"libavcodec may be vulnerable..." message in Firefox

Question

Since last week, I'm receiving the following message for almost every page that I open in Firefox:

libavcodev may be vulnerable or is not supported, and should be updated for play video

Apparently, this is just a warning, 'cause I can play videos normally.

I tried

sudo apt-get install libavcodec

but this package does not exists.

I also did apt-get update and apt-get upgrade, but the message persists.

Finally, when I use apt-get autoremove, it does not return any package.

I googled for the message, but not found anything similar.

What should I do to eliminate this message? Should I stay alert for anything?

Some info:

• Ubuntu 14.04
• Firefox Developer Edition 51.0a2

Answer 1

There are a security issue described here:

Description

The ff_dwt_decode function in libavcodec/jpeg2000dwt.c in FFmpeg before 2.8.4 does not validate the number of decomposition levels before proceeding with Discrete Wavelet Transform decoding, which allows remote attackers to cause a denial of service (out-of-bounds array access) or possibly have unspecified other impact via crafted JPEG 2000 data.

the libav can be installed through:

sudo apt-get install libav-tools

The libav's version used by ubuntu 14.04 is 9.x and can be upgraded to 11.x as follow :

sudo add-apt-repository ppa:heyarje/libav-11
sudo apt-get update
sudo apt-get install libav-tools

Run:

sudo apt-get update && sudo apt-get upgrade
sudo apt-get dist-upgrade 

to upgrade packages.

Answer 2

In case you can not upgrade your libav, you can force firefox to use the old version by changing this setting (-> about:config) :

media.libavcodec.allow-obsolete

The defaults setting is false , but you can change it to true .

Answer 3

GAD3R answer works if you are okay installing another repo, and ReneF's if you are okay with the security vulnerability.

If, like me, you don't care if some videos don't play, and you just want that damn message to disappear - without disabling libavcodec (because manually disabling means I'd have to manually re-enable once a fix comes out) - then you should go to about:config, and look for:

media.decoder-doctor.notifications-allowed

In the value field, you may see a comma-separated list of values; the one you want to remove is MediaUnsupportedLibavcodec.

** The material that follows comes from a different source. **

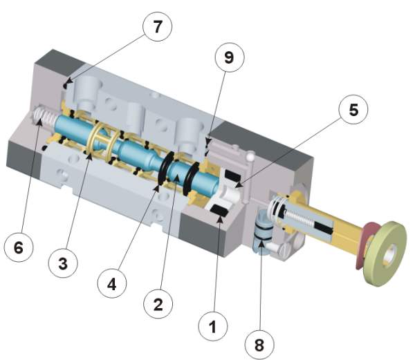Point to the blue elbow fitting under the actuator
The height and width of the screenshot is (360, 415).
click(262, 238)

For example, my setting was:

MediaWMFNeeded,MediaWidevineNoWMFNoSilverlight,MediaUnsupportedLibavcodec

And I changed it to:

MediaWMFNeeded,MediaWidevineNoWMFNoSilverlight

Viola! No more annoying notification, and the videos which require the codec won't work. However, there's no security issue and but once the official repo pushes a fix, the videos will start working again without any further effort on your part.

Answer 4

libavcodec has been updated in Ubuntu 14.04.

An update to libav-tools, libavcodec-extra and libavcodec-extra-54 in Ubuntu 14.04 has fixed this problem. The libavcodec may be vulnerable or is not supported, and should be updated to play video notification no longer appears after updating the system with the Software Updater.

Answer 5

People are making this harder than it needs to be - and in some cases may not work at all (my case), or be acceptable to continue on with an actual security risk (changing things around in firefox)

Simply go into software center, wait for it to load, type 'restricted' into the search feature, and install the restricted extras package for your particular distro.

Done. Even if you enabled restricted extras in updates, that apparently doesn't apply to video codecs for some reason. This solved my problem even after getting a 'codecs could not be installed due to broken retained packages' - or some such approximation notification.